Glad to be back! I hate the idea of the mind as physical, but only because it seems to me that there's been a lot of bad science based on that assumption, taking (for example) the presence of certain chemicals in the brain as causal when in fact they may be coincident (I'm thinking of seratonin, etc.).

Casey said...
This comment has been removed by the author.
pure_sophist_monster said...

You write: "Or another way: the problem with postmodernism is that I and my community want to fabricate values, and academic-postmodernism (as it's actually practiced) isn't satisfied with letting me, unless what I fabricate is what those-who-quote-Derrida want to hear me fabricate."

You are on to something here. There is a certain brand of postmodernism that is nostalgic modernism. Like the sophomore who discovers that because it's all just opinion that no one's opinion is better or worse than anyone elses. Rhetoric would be fine fabrications -- as you now appear to be.

Be I do know of academics who think their work ends simply at pointing out that something is a fabrication or a social construction. For rhetoric, and fiction, that is simply the starting point to a much more important and interesting conversation about which fabrications and which fictions. Given that "it is all made up" (i.e., you are the tooth-fairy, right?), there is more not less important to being able to debate, to decide, to pick (I.e., "can I wear the dress"). A certain kind of postmodernism (maybe prominent in cultural studies) cannot come this panel of the cartoon (I keep referring to). What you are pointing out is that fail to do this explicitly. They have a set of fabrications as much as the next I an my community. But, like Socrates, they have you go first, point out yours is a fabricated value system, and then win by default.

And I would never say anything is apolitical, just that postmodernism isn't automatically affiliated with one or the other (even though there are, as we'd both acknowledge, correlations).

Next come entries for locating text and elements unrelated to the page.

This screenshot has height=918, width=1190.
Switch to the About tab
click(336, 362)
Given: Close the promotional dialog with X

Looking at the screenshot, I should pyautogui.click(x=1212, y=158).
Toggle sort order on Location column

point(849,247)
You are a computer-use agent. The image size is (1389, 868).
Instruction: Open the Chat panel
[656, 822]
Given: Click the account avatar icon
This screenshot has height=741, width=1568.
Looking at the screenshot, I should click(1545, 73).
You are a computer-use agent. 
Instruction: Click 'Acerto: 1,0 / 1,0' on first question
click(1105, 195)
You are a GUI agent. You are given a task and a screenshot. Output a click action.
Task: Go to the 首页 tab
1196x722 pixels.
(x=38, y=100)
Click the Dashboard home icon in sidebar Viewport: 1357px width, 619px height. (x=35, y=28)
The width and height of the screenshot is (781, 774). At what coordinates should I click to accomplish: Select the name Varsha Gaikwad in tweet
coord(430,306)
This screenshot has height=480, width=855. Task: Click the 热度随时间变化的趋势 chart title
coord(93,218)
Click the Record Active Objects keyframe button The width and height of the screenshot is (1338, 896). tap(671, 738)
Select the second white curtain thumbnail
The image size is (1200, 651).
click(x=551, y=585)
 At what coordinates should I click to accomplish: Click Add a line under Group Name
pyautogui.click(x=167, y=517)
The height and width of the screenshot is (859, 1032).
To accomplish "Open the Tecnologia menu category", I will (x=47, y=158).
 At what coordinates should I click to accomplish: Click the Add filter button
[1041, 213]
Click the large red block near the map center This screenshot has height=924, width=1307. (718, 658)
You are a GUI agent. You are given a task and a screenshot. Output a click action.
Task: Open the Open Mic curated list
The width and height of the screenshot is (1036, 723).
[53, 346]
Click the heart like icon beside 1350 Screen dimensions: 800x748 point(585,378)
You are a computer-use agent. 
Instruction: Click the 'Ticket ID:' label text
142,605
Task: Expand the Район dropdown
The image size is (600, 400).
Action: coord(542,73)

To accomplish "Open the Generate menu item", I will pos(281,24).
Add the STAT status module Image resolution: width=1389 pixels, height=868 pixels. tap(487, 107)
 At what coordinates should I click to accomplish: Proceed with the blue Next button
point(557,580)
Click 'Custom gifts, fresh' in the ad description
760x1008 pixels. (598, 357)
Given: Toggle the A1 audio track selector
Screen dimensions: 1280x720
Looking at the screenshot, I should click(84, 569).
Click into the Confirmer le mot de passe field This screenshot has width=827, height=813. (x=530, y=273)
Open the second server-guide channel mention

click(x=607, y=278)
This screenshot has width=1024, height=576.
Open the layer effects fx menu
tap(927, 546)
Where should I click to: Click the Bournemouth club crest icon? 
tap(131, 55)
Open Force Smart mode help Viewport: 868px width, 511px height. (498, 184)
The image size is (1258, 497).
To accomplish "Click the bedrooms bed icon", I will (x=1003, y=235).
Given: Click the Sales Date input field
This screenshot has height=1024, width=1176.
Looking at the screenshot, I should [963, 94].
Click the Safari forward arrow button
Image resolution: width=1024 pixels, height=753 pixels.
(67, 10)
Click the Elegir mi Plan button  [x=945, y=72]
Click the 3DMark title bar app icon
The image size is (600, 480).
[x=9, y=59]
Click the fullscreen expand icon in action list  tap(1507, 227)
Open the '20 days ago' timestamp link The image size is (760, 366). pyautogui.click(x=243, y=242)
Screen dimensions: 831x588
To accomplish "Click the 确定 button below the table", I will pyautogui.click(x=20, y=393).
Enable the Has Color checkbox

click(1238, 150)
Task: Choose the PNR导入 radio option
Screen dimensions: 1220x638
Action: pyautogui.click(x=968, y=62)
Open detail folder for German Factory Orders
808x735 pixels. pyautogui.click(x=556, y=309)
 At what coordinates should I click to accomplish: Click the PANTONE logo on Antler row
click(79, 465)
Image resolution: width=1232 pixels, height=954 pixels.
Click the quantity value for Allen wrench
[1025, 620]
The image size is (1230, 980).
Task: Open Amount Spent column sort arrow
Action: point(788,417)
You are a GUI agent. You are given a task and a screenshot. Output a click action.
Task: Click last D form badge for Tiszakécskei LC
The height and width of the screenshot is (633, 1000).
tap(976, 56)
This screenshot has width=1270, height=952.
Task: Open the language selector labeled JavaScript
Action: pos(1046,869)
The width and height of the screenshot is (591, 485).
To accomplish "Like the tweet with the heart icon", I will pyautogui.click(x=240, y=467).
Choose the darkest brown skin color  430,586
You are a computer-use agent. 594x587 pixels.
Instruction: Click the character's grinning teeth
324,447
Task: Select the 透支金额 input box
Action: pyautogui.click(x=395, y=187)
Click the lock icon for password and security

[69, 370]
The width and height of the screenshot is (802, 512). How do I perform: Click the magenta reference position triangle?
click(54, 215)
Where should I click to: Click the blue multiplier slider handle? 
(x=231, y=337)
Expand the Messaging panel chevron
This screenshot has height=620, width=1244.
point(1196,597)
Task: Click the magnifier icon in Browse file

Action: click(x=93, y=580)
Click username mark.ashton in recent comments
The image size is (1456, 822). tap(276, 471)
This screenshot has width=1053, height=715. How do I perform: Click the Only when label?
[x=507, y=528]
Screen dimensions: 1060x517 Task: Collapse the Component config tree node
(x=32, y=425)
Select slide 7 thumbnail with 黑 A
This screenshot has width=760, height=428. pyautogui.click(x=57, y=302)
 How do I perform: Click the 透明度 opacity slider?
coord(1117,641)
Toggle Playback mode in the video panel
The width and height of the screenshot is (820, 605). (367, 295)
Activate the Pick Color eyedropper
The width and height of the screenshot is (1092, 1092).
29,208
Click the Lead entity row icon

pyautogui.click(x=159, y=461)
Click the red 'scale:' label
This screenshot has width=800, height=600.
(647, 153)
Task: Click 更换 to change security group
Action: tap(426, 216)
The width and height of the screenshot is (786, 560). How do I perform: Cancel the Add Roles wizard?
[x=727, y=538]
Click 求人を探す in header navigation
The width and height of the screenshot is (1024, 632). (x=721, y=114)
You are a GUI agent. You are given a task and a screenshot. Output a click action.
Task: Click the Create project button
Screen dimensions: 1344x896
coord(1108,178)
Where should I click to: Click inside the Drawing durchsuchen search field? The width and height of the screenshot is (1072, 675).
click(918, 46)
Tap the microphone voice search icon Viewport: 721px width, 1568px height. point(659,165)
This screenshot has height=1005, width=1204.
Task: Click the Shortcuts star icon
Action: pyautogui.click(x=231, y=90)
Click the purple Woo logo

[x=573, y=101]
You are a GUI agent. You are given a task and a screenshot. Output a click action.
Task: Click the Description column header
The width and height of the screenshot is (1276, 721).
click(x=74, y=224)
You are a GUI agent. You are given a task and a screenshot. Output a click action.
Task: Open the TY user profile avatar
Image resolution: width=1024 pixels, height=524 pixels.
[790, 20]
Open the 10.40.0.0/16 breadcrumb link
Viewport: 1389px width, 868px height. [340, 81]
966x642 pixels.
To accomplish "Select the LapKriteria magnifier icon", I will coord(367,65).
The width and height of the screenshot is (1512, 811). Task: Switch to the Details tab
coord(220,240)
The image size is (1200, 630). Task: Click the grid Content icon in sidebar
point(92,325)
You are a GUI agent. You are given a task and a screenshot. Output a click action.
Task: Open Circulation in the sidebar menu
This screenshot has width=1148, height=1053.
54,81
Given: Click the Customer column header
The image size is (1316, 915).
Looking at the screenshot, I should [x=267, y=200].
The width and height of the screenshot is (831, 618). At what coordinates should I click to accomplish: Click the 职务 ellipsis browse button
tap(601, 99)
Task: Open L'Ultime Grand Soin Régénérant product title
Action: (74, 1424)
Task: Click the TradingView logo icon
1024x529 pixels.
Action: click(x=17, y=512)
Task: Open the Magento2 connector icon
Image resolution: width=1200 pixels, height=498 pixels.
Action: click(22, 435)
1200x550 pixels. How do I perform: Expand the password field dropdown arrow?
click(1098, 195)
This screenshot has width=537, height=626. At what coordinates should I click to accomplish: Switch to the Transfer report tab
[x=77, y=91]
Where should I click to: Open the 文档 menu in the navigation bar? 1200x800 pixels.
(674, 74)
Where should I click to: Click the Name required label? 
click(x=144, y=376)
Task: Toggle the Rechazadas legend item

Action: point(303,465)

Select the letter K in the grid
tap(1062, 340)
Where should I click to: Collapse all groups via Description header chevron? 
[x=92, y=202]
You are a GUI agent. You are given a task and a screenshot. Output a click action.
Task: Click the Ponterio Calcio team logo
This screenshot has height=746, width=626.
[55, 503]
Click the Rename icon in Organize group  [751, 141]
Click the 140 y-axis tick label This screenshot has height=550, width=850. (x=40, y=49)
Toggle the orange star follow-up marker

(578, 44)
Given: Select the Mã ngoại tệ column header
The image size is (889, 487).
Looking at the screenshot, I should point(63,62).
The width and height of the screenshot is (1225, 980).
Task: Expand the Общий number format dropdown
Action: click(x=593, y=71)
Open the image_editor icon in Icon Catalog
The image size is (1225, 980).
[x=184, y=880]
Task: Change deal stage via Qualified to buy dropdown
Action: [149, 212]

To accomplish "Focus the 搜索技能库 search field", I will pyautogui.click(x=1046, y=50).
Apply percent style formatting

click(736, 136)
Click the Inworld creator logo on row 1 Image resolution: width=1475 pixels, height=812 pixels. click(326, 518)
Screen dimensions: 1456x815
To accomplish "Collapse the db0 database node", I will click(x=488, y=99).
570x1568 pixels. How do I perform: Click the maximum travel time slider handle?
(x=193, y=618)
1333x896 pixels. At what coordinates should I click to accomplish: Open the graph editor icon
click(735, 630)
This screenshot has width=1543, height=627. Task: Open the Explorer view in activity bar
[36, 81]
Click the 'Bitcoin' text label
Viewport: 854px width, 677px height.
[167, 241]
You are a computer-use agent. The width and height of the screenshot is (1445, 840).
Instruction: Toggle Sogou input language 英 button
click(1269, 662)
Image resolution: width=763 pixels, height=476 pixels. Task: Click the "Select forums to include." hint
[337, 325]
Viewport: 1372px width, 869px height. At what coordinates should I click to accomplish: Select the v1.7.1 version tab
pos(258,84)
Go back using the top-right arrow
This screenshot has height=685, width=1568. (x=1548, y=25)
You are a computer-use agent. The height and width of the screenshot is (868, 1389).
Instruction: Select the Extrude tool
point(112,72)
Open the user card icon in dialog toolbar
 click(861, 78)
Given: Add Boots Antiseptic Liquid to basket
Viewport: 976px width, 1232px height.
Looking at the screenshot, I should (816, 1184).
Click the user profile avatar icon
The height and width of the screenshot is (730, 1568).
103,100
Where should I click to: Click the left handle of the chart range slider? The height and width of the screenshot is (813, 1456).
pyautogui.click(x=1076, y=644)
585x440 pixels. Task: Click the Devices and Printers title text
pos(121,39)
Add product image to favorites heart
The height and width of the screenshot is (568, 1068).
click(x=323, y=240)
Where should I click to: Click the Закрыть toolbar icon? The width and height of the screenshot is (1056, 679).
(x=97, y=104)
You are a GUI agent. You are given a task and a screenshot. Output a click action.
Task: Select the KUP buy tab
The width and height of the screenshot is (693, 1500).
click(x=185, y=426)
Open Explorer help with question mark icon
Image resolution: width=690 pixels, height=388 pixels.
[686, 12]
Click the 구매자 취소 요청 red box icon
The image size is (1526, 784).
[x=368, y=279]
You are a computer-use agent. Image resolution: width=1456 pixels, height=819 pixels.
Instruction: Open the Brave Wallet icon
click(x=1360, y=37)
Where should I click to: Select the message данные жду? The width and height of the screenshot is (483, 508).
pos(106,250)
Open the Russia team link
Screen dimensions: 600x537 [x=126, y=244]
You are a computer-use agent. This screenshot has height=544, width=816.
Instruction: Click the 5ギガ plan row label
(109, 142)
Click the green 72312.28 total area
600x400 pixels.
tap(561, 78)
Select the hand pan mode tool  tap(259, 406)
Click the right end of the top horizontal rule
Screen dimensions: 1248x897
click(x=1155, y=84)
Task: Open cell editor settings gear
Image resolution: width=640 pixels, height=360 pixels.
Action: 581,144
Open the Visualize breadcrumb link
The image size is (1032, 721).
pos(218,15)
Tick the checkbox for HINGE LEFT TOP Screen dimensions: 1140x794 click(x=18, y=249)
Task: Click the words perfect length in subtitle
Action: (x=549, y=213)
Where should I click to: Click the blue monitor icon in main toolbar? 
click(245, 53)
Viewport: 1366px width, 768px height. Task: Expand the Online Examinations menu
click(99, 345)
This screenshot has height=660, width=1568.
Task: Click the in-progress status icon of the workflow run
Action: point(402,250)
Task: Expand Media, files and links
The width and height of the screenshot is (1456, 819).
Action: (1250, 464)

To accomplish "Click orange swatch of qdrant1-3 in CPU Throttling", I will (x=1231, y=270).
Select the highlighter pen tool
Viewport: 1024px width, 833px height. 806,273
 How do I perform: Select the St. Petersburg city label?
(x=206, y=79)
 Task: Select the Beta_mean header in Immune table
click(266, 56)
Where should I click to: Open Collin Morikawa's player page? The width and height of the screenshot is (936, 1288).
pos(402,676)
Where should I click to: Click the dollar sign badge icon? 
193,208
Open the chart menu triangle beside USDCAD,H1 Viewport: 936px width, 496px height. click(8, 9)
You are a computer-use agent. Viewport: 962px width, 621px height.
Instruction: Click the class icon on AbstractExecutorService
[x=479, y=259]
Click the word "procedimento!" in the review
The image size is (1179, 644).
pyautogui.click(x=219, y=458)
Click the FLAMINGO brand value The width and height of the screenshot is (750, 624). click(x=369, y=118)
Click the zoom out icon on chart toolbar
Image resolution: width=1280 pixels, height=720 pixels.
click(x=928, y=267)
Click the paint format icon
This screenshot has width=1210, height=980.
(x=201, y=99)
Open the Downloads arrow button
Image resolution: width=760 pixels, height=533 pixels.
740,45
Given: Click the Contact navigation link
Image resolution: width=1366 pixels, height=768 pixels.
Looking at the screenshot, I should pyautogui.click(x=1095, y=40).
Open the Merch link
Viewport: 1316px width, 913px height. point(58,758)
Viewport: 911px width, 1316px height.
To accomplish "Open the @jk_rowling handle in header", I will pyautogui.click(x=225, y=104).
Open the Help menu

And we can certainly deconstruct things we like (as we - this community of blogs - do all the time).

pure_sophist_monster said...

On the mind as physical: You would love Andy Clark's work - I drew on it extensively in my diss. He very much argues against seeing the mind as "brainbound" or trapped within "the skinbag." Although I used him to argue that once the mind is no longer trapped within the bounds of skin and skull it is far more open (susceptible, YOU might say) to the workings of rhetoric. In fact, I go so far as to argue that rhetorical action is necessary in the cultivation of minds. The mind is not automatic or simply a physical developmental process. Anyway, that's a whole other thing.

Casey said...

Yeah, the problem with you, PSM, is that I like your brand of postmodernism: it seems "fruitful" to me; it's the kind of postmodernism that actually helped me to go through my skepticism--to come out the other side fabricatin' and believin'.

Where Christianity has embraced the questions of postmodernism (by incorporating non-canonical works, but re-telling history, and most importantly by destabilizing assumed interpretations), Christian theology has made gains... gains which may eventually trickle down into institutional practice...

...and thereby lose what was gained, probably.

So anyway: my complaint stands! Down with all of the bad-postmodernists.